John Glenn And Geezer Talk

The Mercury Seven are now gone.

John Glenn, the first American and third human to orbit the Earth (that we know of) passed away overnight.

I was seven months old when Glenn took his historic four passes around the Earth.  Glenn was one of the two Mercury Seven (Gus Grissom the other) that I never met.

This got me to thinking about history and the connections we all have to it that we rarely think about or take advantage of.

My personal connections and first- and second-hand memories span three centuries.  My grandfather and great aunt shared stories that began in the 1890s.  My grandfather grew up with Jesse James in Independence, Missouri, and my great aunt vividly described coming to Texas in a covered wagon.

From the various adults around me in my childhood, I heard first-hand recollections of World Wars 1 and 2, the Great Depression, the Dawn of the Age of Automobiles, Telegraph, Telephones, Jets and Space Travel, the Age of Radio and Television, and in my own direct experience, the Computer Revolution and the Information Age.

When one considers how fast technology has developed in the past 150 years, and how much of that history we've experienced directly, or through direct contact with people we have known, it is rather mind-boggling.

When my great aunt Tish was born, the Transcontinental Railroad was just 30 years old, the Telegraph was still an amazing new technology, and radio communications were just being discovered in the lab.  The telephone and light bulb patents were filed in the decade before she was born.
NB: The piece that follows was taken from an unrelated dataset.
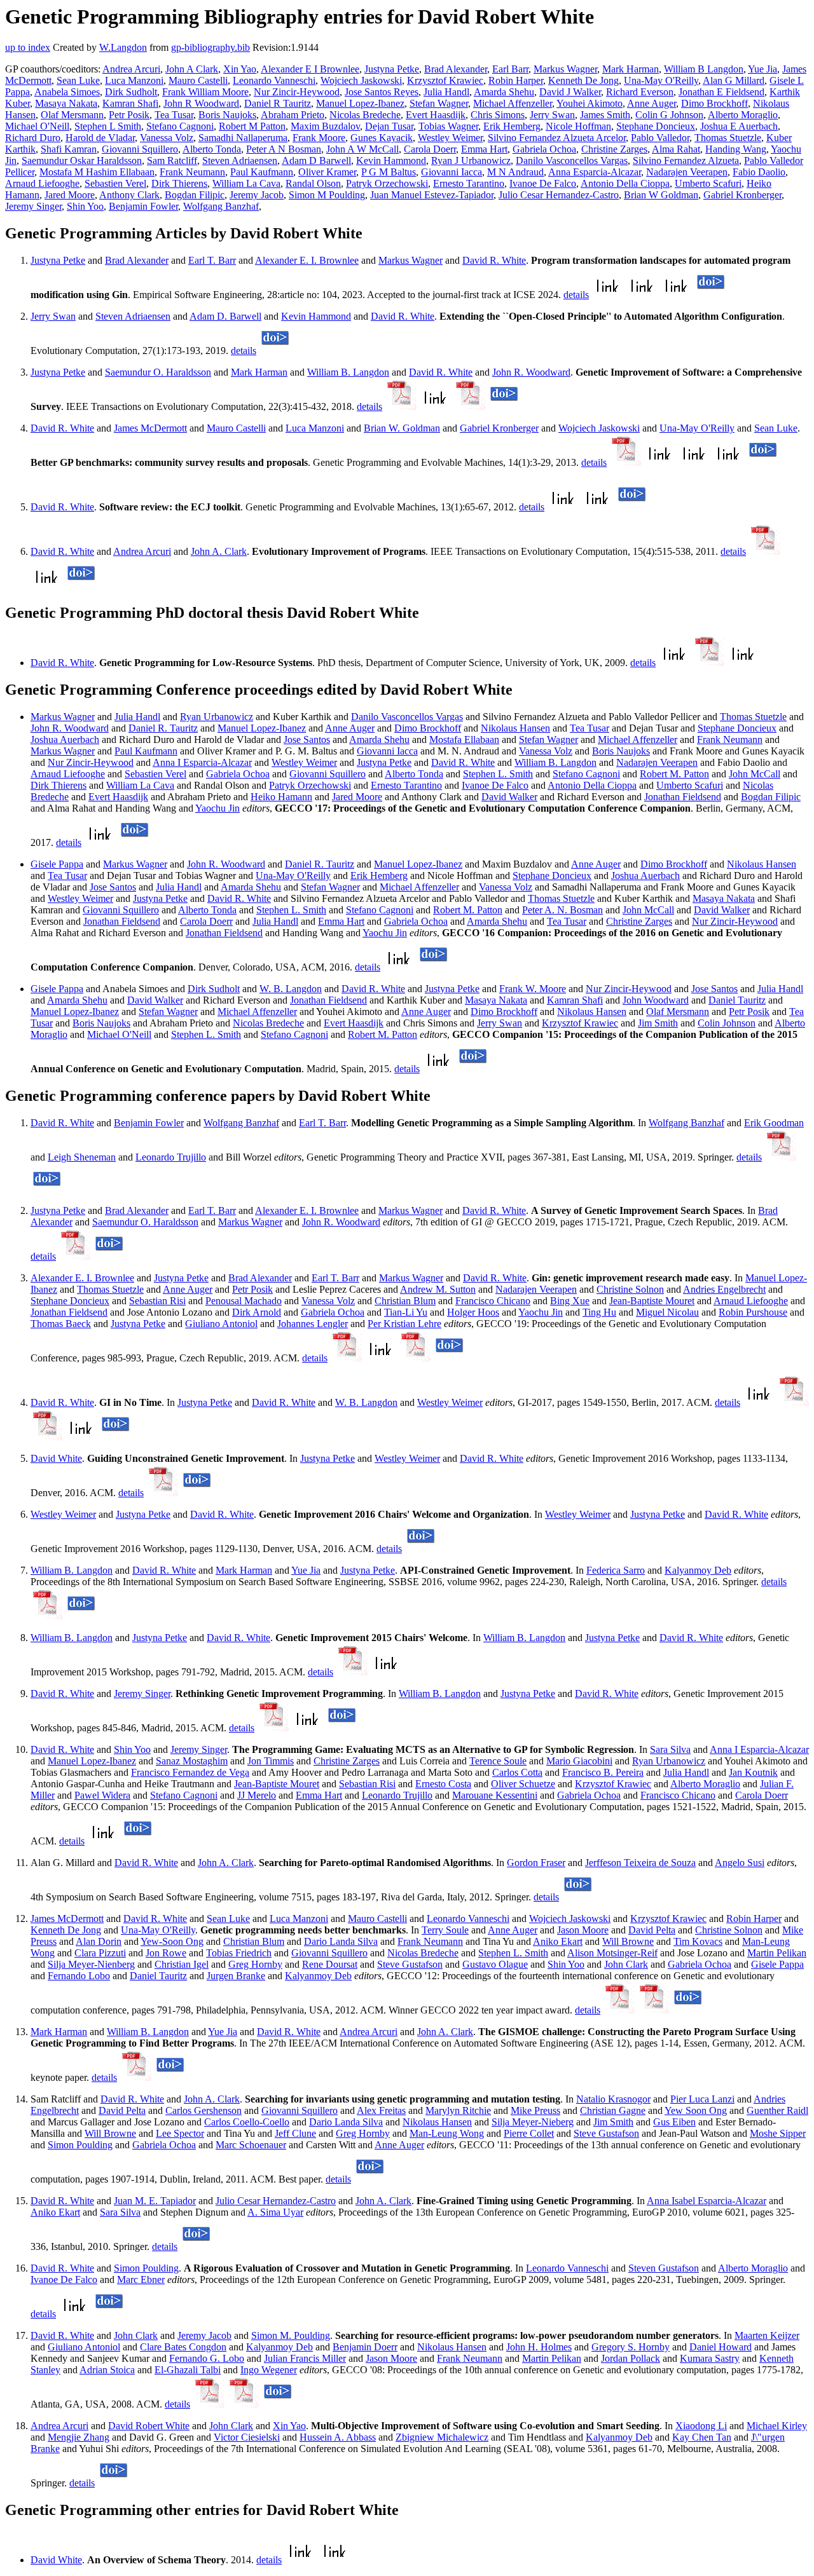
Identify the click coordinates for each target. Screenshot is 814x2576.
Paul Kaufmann (261, 172)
This is stunning to me because for most of human history before Aunt Tish's birth, little changed from one century to the next.  Perhaps a few decades brought revolutions to the arts and sciences, beginning with movable type and the Renaissance, but how many people actually experienced it in their daily lives?  Most of that technology only affected the intelligentsia and took quite a long time to filter down into the consciousness of the average human.  The same with the philosophical revolution of the Enlightenment, though by now its diffusion had sped up considerably.
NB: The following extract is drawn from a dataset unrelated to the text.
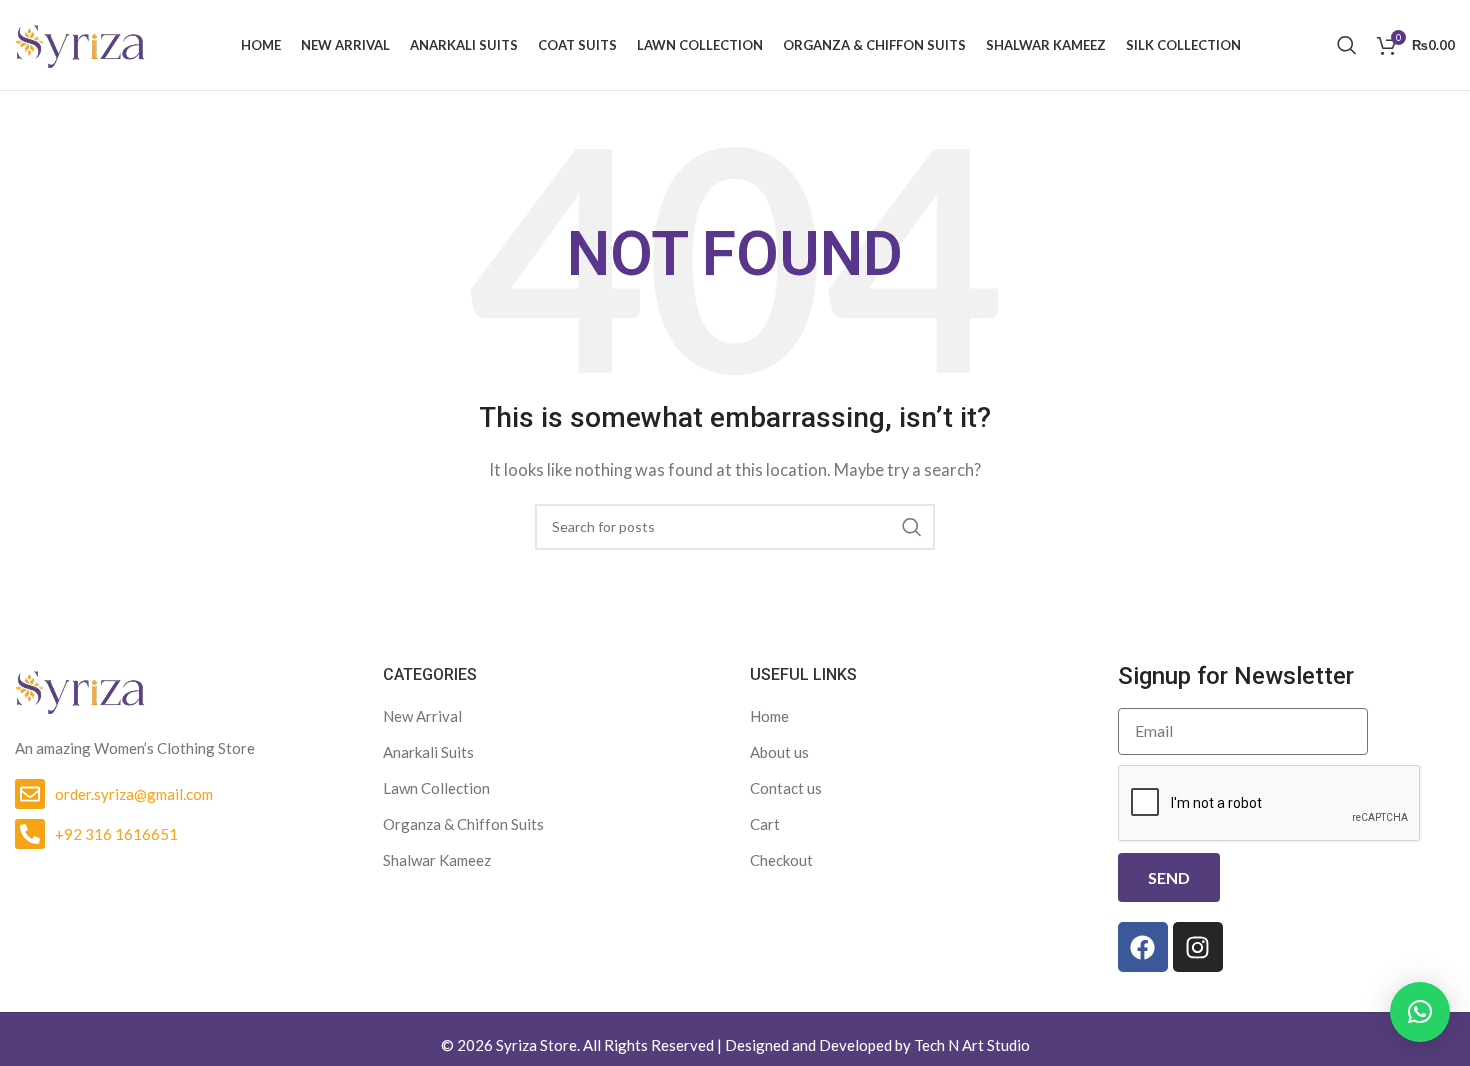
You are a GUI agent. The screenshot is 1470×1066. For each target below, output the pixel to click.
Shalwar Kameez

When Eli Whitney developed mass production of arms, suddenly things started to take off.  The availability of cheap, quality rifles and handguns empowered a vast number of people practically overnight.  When Henry Ford applied the techniques to transportation, instantly everyone could own a car much cheaper than buying a horse.  Jethro Tull's seed drill and hoe revolutionized farming and food production, and the pace of life started to pick up considerably.
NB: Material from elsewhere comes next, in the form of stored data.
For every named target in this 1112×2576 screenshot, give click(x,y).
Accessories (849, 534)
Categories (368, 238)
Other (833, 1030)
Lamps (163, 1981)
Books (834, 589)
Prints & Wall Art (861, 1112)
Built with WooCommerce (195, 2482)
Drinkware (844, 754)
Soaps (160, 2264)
The changes from vacuum tubes to transistors to silicon chips was practically overnight in historical terms.  Mechanical labor to analog to digital was about as fast.  The conquest of time and space went from the speed of a horse to a little over 35,000 mph (the New Horizons probe) in just over a century.  What's more, most of this technology is available to humans in the daily lives, though many suspect there are far more amazing technologies still to be revealed (I say revealed advisedly).

In my great aun't lifetime, humans went from 500-mile trips in covered wagons to the Moon and back, and those trips to the Moon were witnessed worldwide live on television (a debate for another time).

Just within the confines of my career, I have seen video equipment shrink from wildly expensive rooms full of humming machinery and piles of 1" videotape reels, to my laptop.  I haven't even seen a videotape in several years.  My first trip abroad involved calling home from the telegraph office on a line with a 2-second delay.  Now I can make video calls from just about anywhere on Earth in real time from my handheld devices.

Aunt Tish told me about hiding under the bed during Halley's Comet's 1910 pass, and even gave me a bottle of Comet Pills widely sold at the time to stave off the ill effects.  In 1985, when the comet came through again, I made a pilgrimage to Big Bend in Texas, to watch the spectacle from a gloriously unsullied sky.  If I live to 100 exactly, I will have the chance to experience the comet for a third time, either first- or second-hand.

It was 200 years from Columbus to colonies in the New World.  It was 52 years from John Glenn to SpaceShipOne.  Imagine where we'll be tomorrow.